Rows excerpted from a collection
○ ○ ○
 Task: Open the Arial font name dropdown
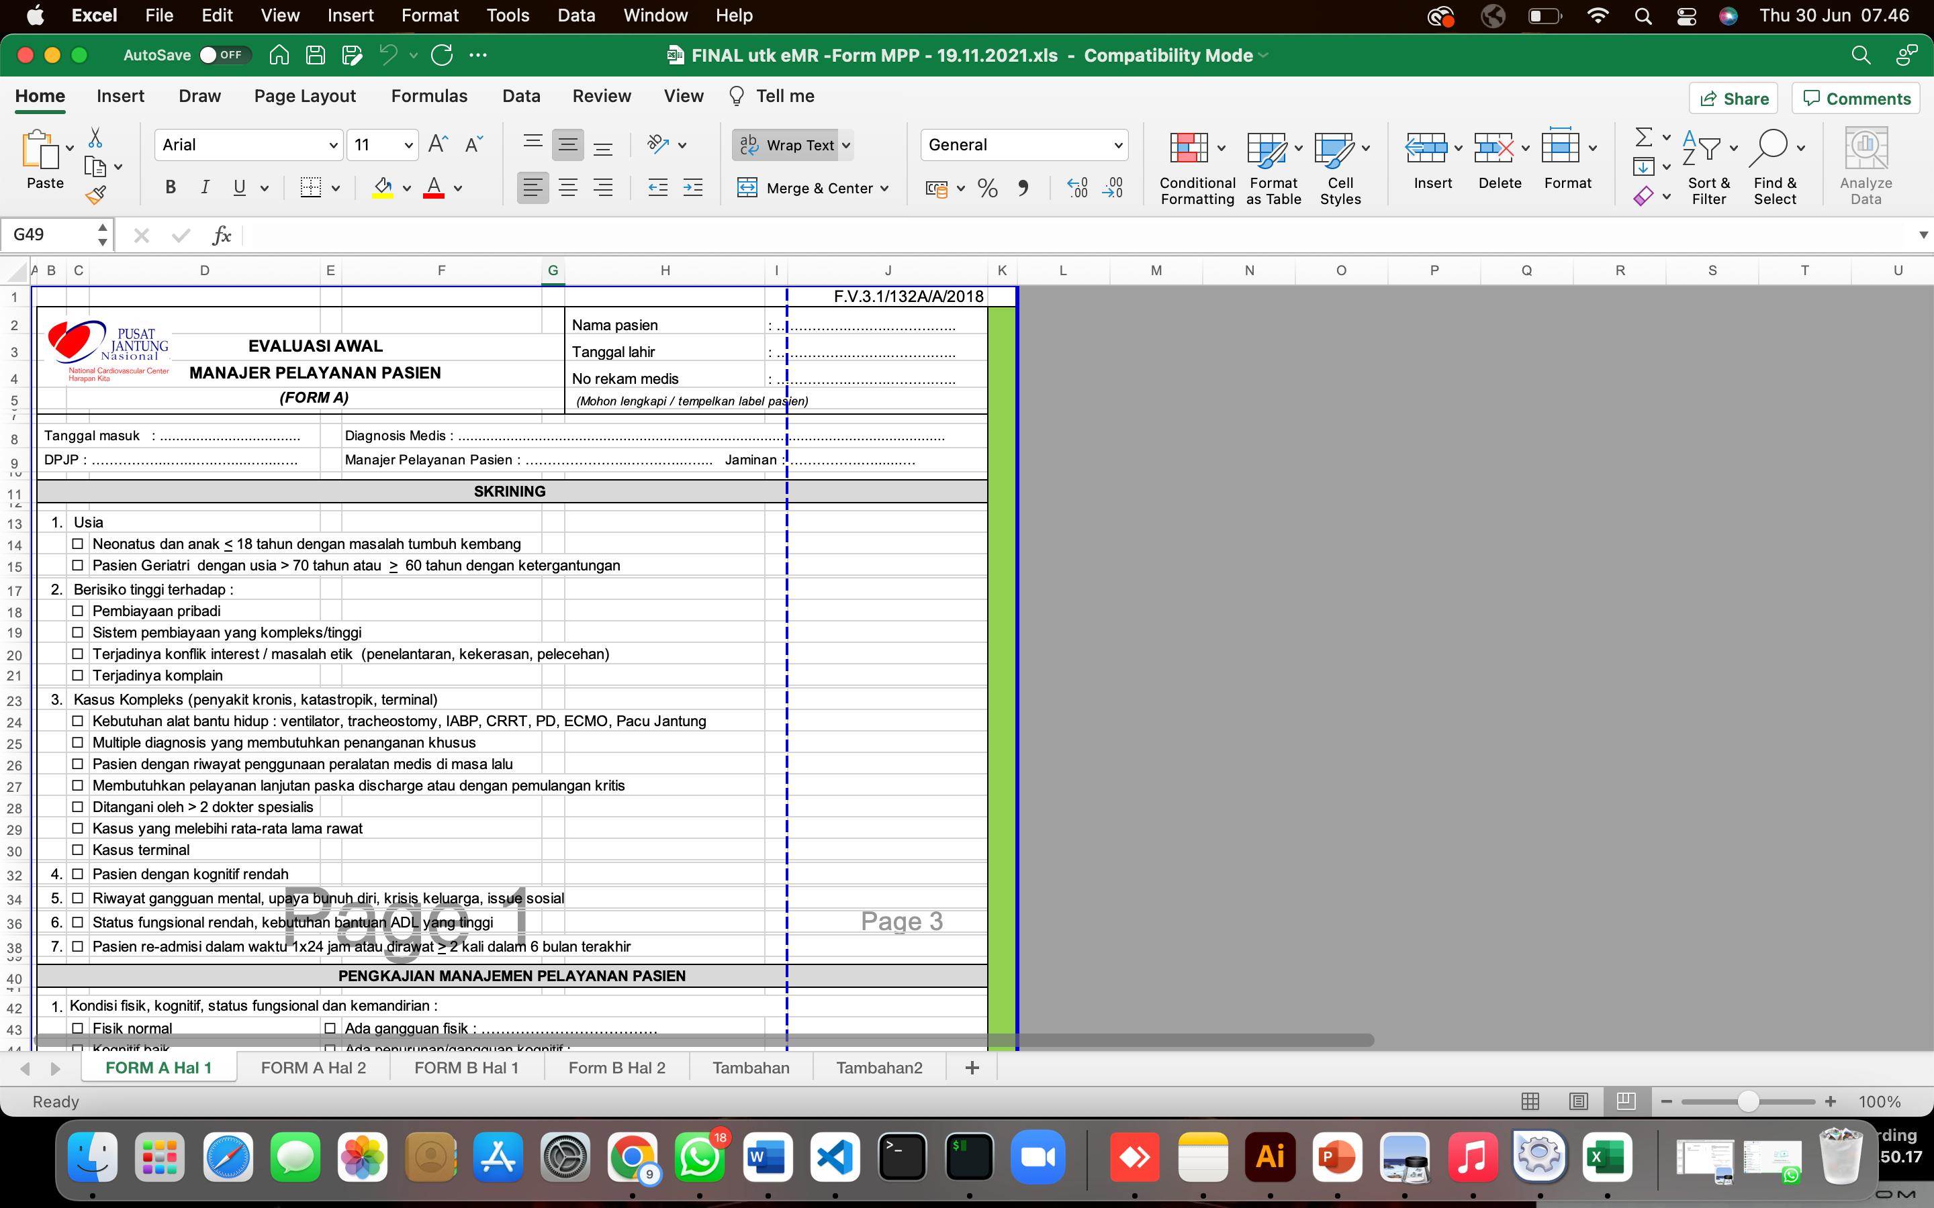coord(332,145)
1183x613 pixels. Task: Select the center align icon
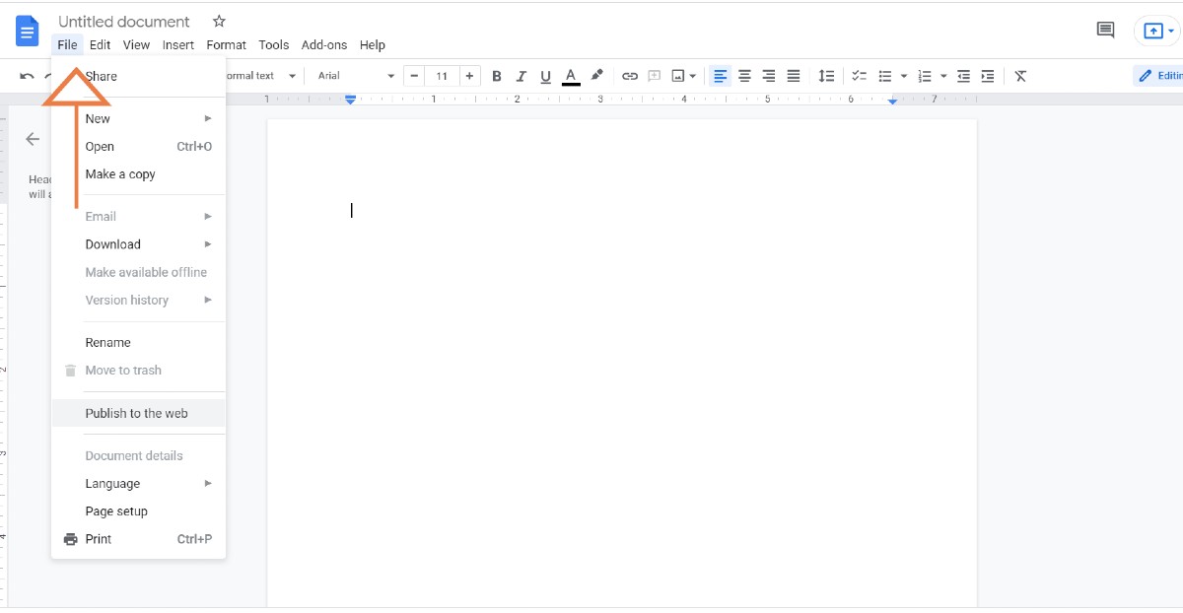click(x=744, y=75)
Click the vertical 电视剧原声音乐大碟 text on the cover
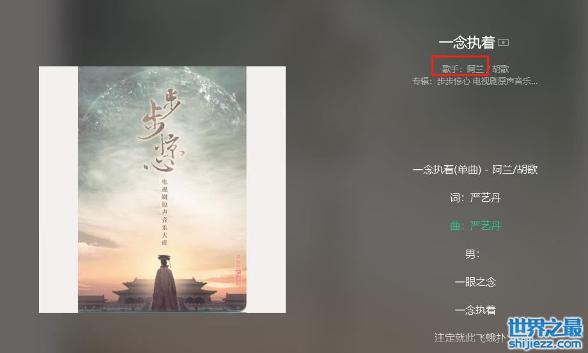Screen dimensions: 588x353 point(165,212)
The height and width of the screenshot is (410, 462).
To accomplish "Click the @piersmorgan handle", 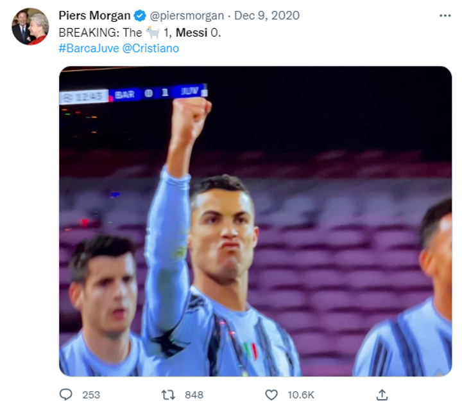I will point(187,15).
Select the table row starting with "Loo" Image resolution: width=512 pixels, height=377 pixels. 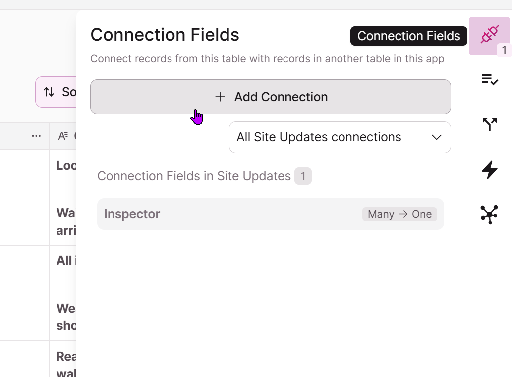(38, 174)
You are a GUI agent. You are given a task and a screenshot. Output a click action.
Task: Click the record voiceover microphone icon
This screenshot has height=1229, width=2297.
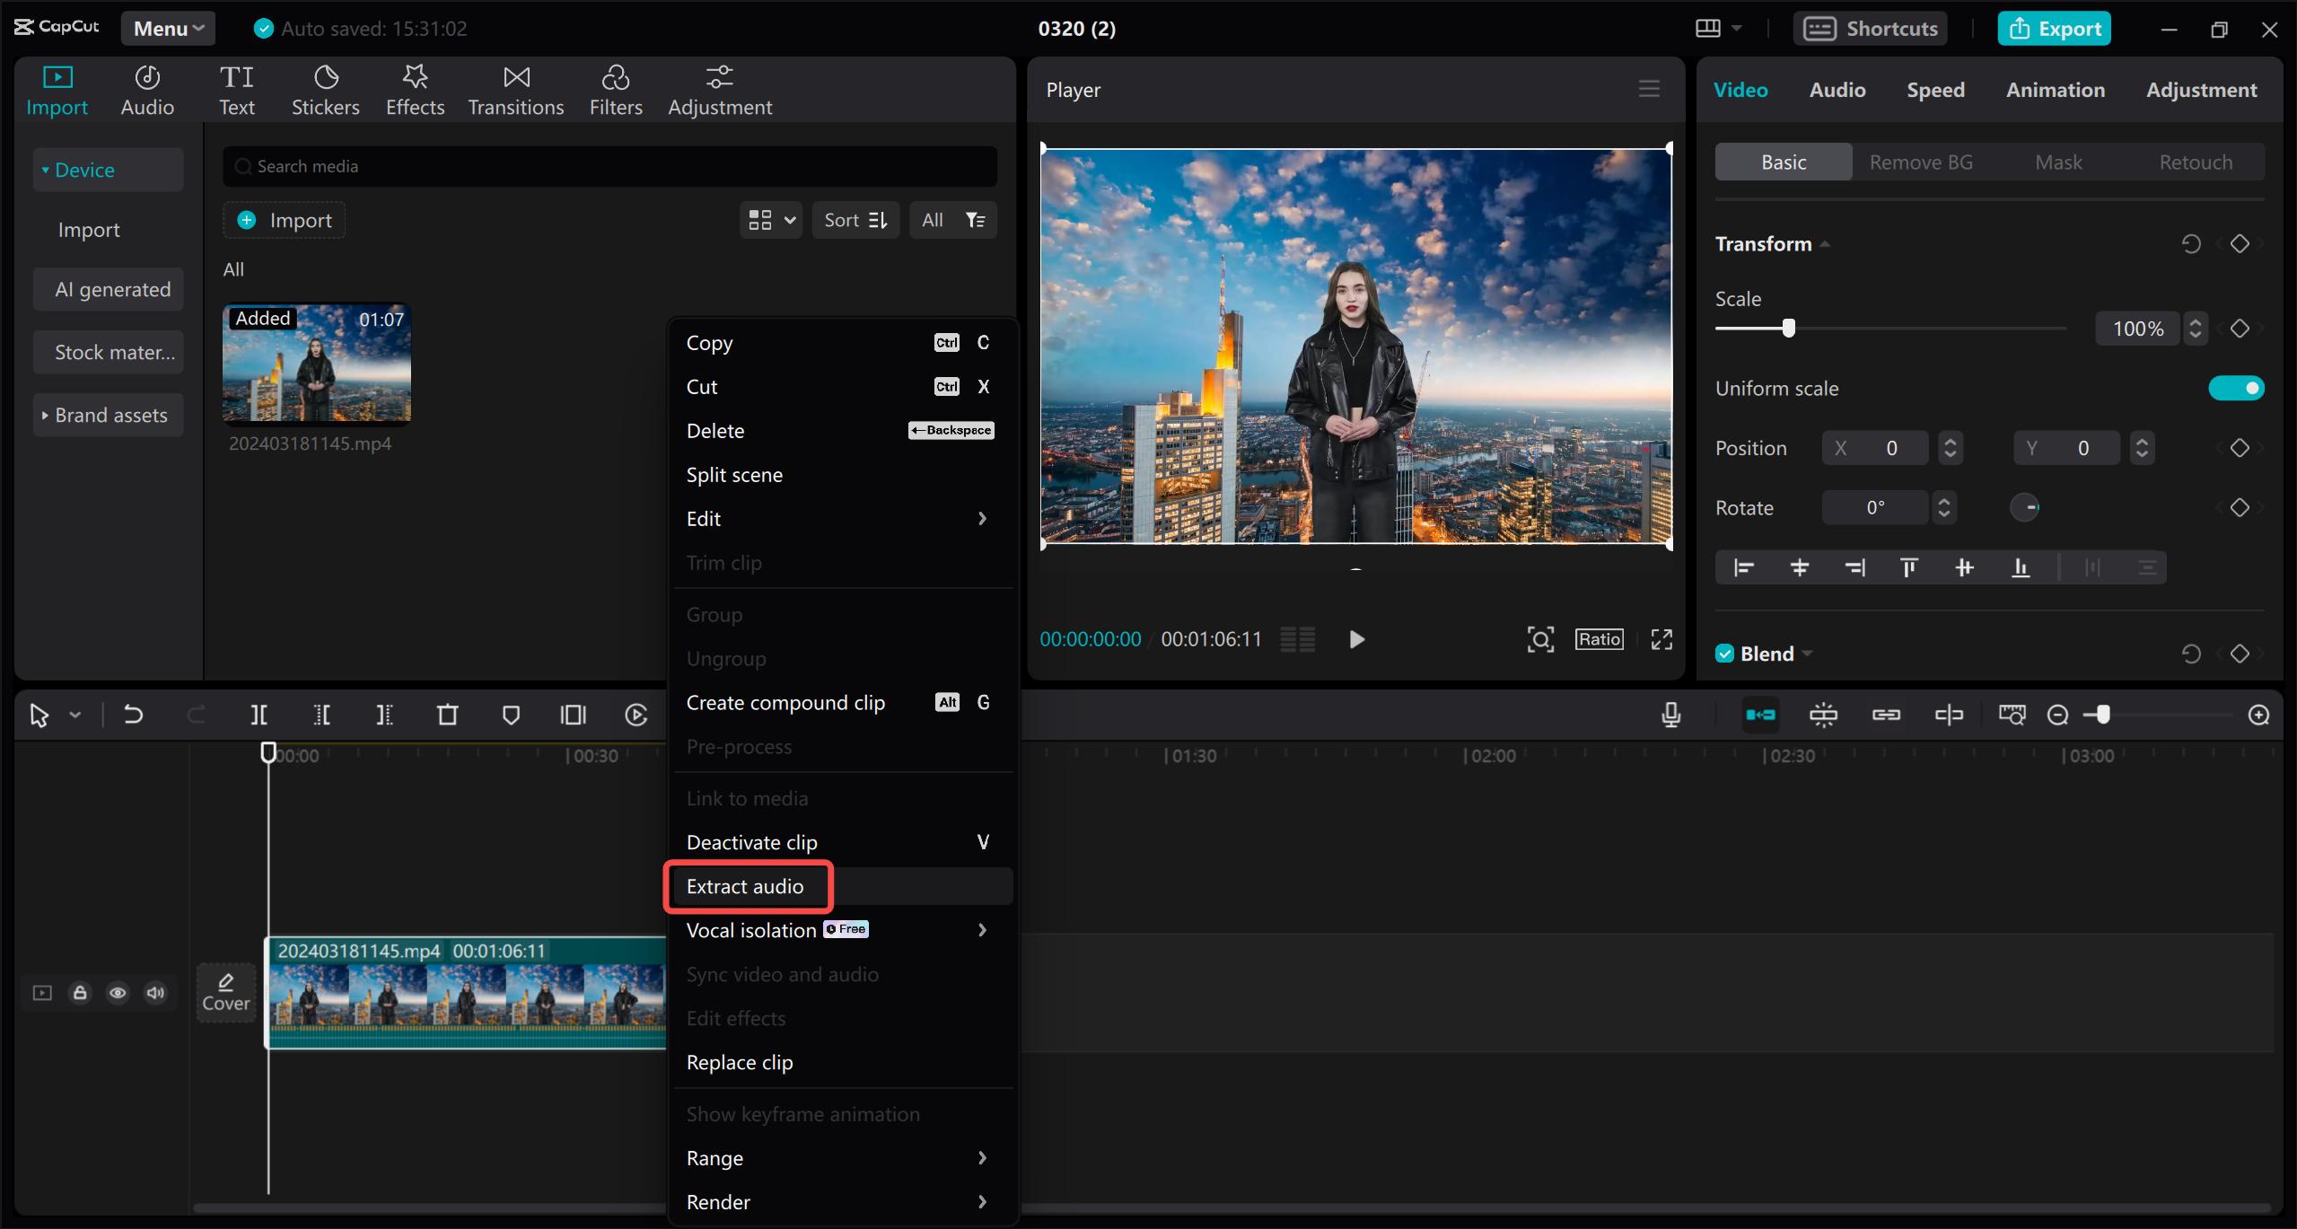pyautogui.click(x=1670, y=715)
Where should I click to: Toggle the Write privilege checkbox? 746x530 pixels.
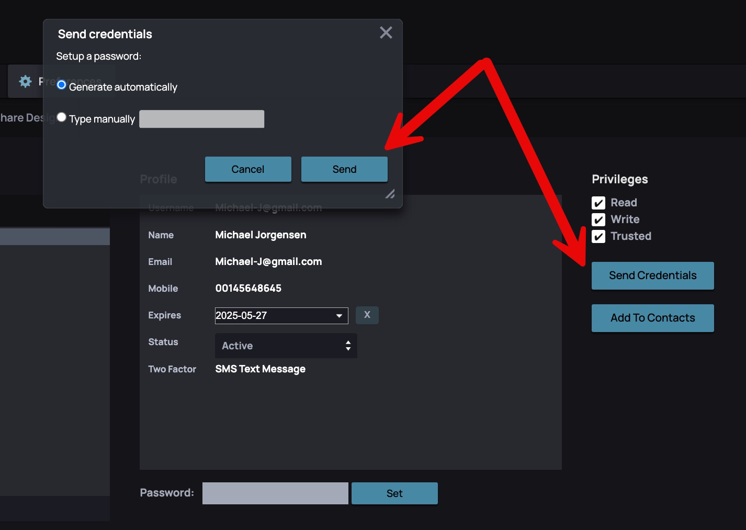(x=598, y=219)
○ ○ ○
## Goal
Rewrite everything from the line containing "You are a GUI" down to the end of the rows, changing "microphone" to "mic" and keeping all else the same, but omit the pictures.

## Written answer
You are a GUI agent. You are given a task and a screenshot. Output a click action.
Task: Click the record voiceover mic icon
This screenshot has height=1229, width=2297.
pyautogui.click(x=1670, y=715)
Where should I click to: Toggle the Write privilege checkbox? 746x530 pixels.
(x=598, y=219)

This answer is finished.